Written instruction:
Reproduce the lines of the listing running from the line containing "You are a GUI" through the end of the listing, both ends included, substituting "screen capture" for "screenshot" and changing nothing else. Omit the pictures from your answer.

**** Given records

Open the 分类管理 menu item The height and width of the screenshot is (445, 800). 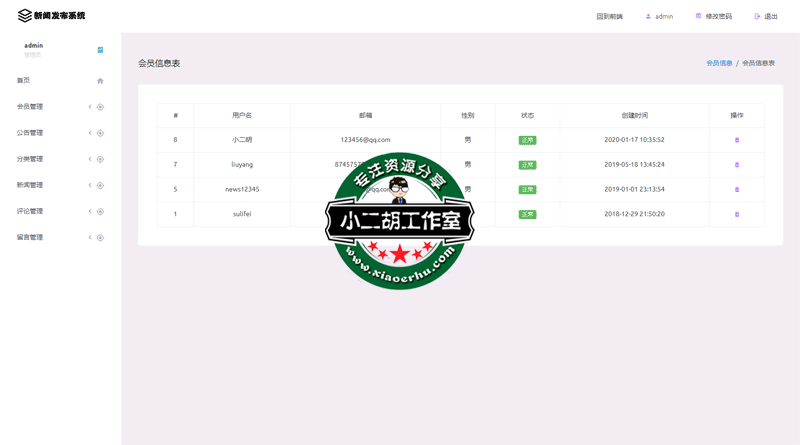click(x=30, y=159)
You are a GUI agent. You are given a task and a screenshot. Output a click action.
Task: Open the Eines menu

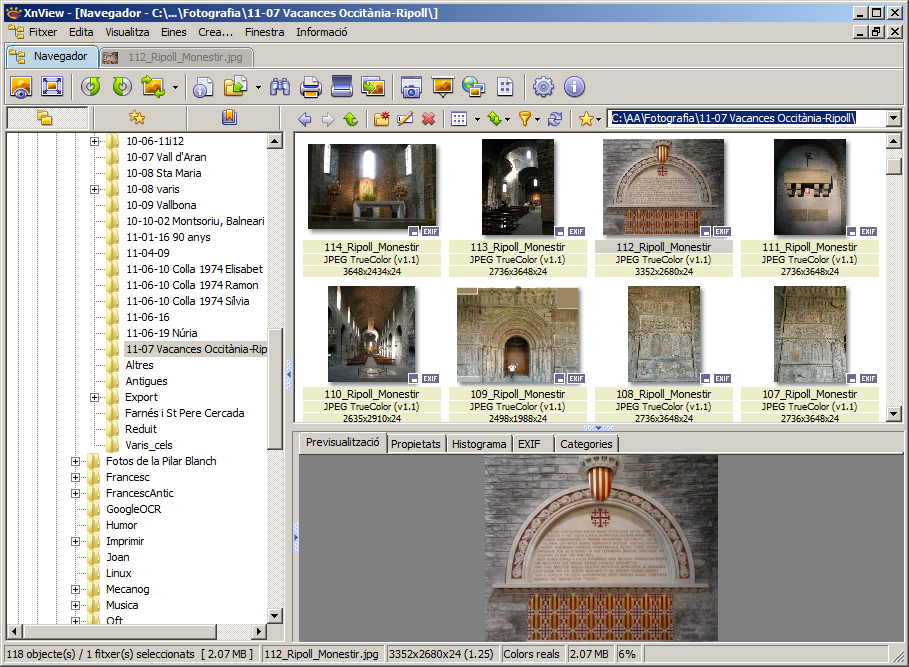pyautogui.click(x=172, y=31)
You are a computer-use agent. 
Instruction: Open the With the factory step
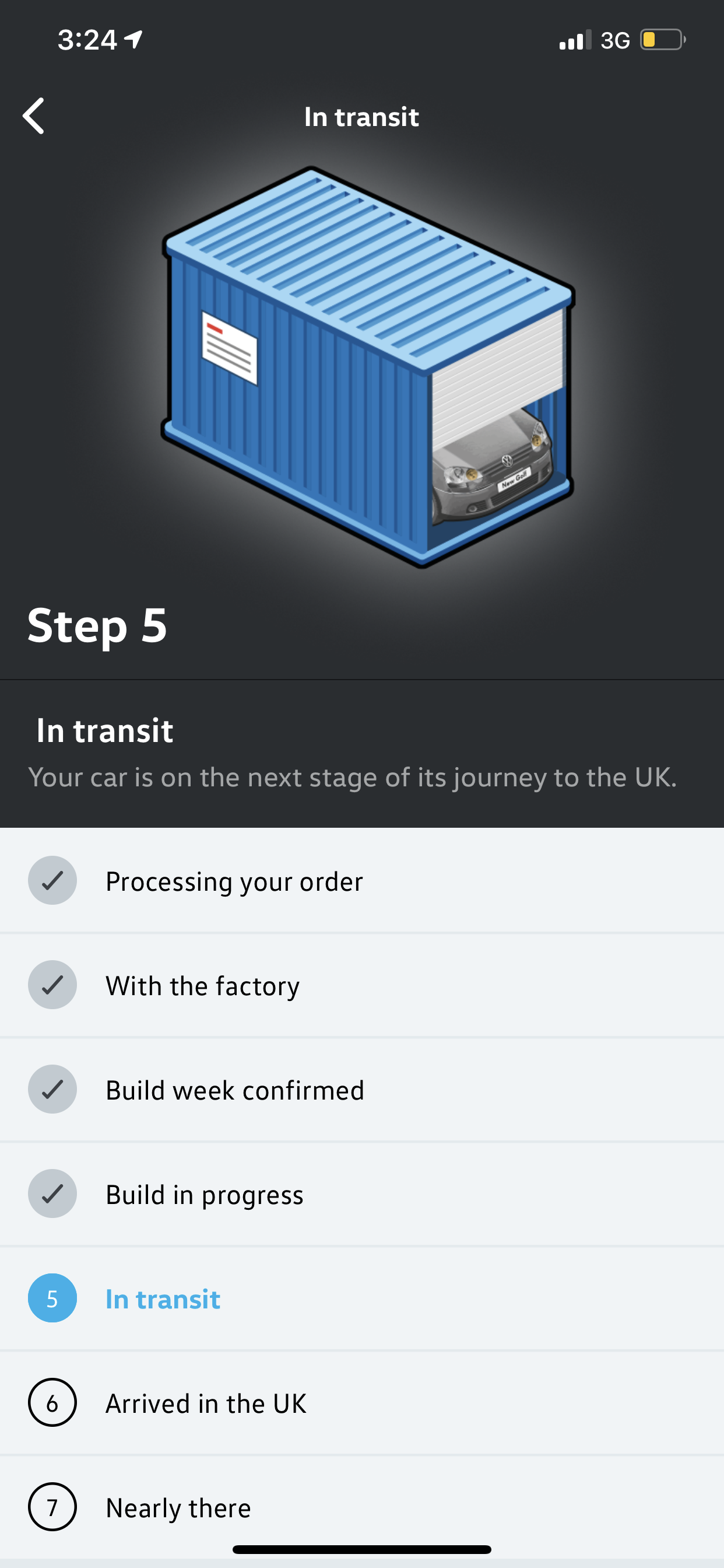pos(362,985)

********

Response for this exercise:
You are a GUI agent. You are given a task and a screen capture. Output a click action.
Task: Open the Eines menu

pyautogui.click(x=172, y=31)
You are a computer-use agent. 
Instruction: Open the With the factory step
pos(362,985)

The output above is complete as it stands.